*REQUIRED ACTION:*
Each record below should be returned exactly, with its pictures left out.

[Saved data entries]
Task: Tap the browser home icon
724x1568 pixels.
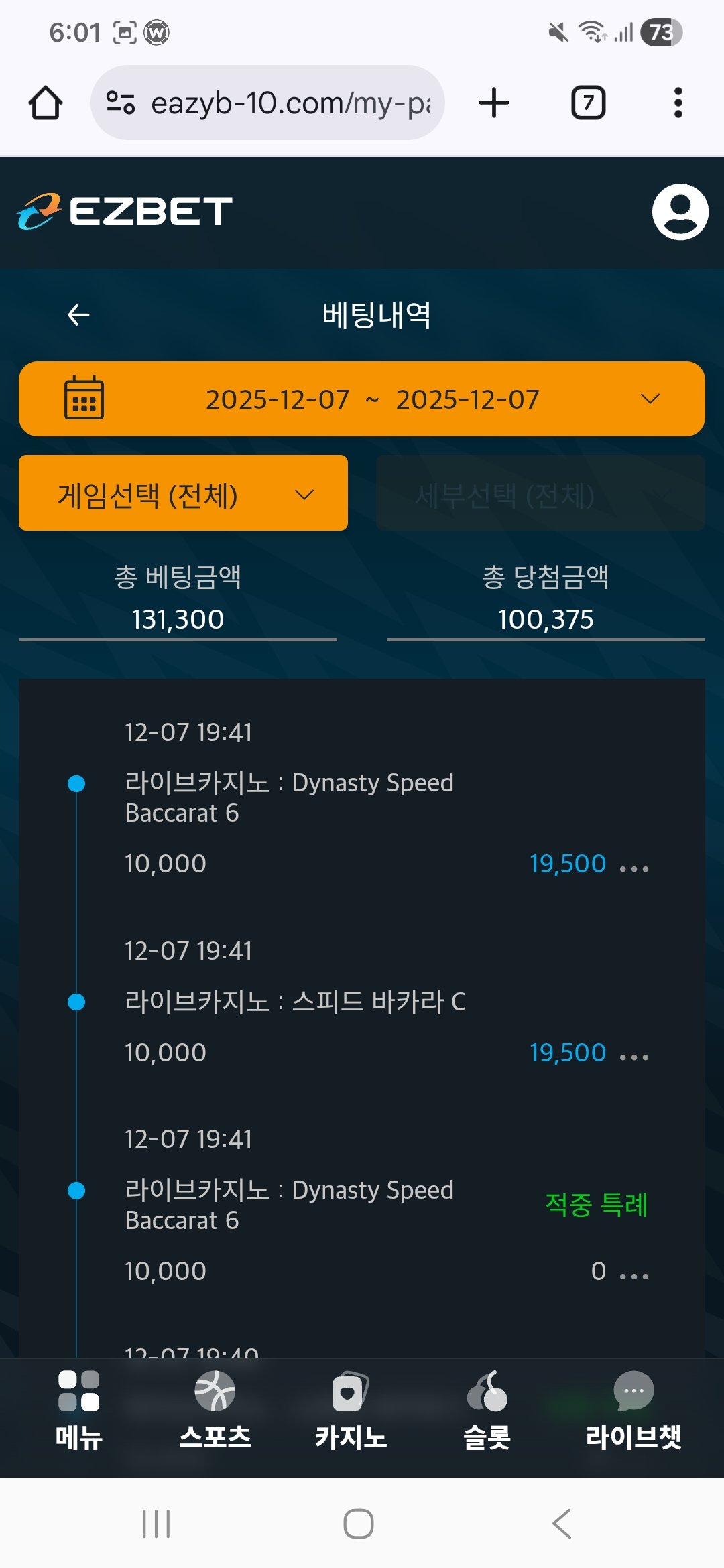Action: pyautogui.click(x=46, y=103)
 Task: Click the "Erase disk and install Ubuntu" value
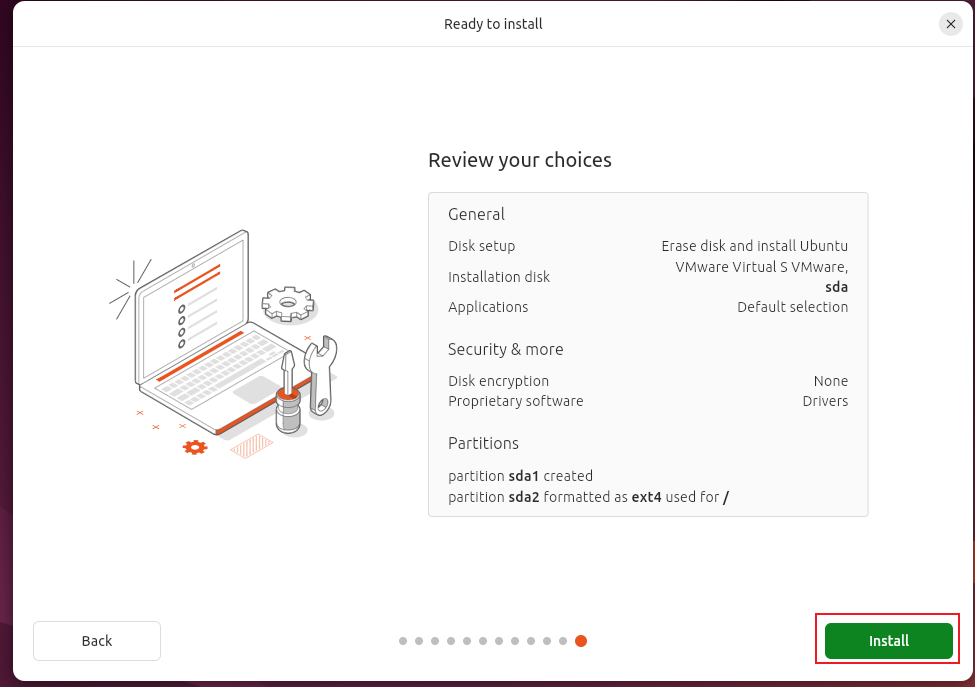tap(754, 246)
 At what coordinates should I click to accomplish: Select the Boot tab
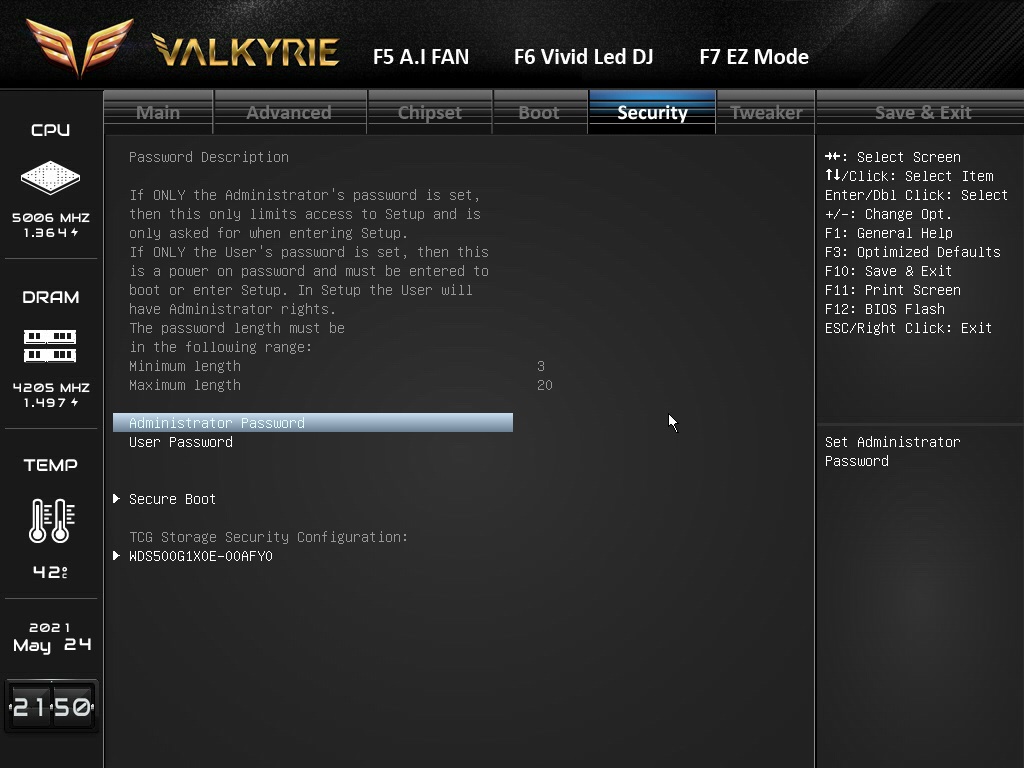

*TASK ANSWER:*
Task: Tap the browser home icon
724x1568 pixels.
Action: pyautogui.click(x=46, y=103)
 Task: Click the "Erase disk and install Ubuntu" value
tap(754, 246)
 At what coordinates should I click to accomplish: Select the Boot tab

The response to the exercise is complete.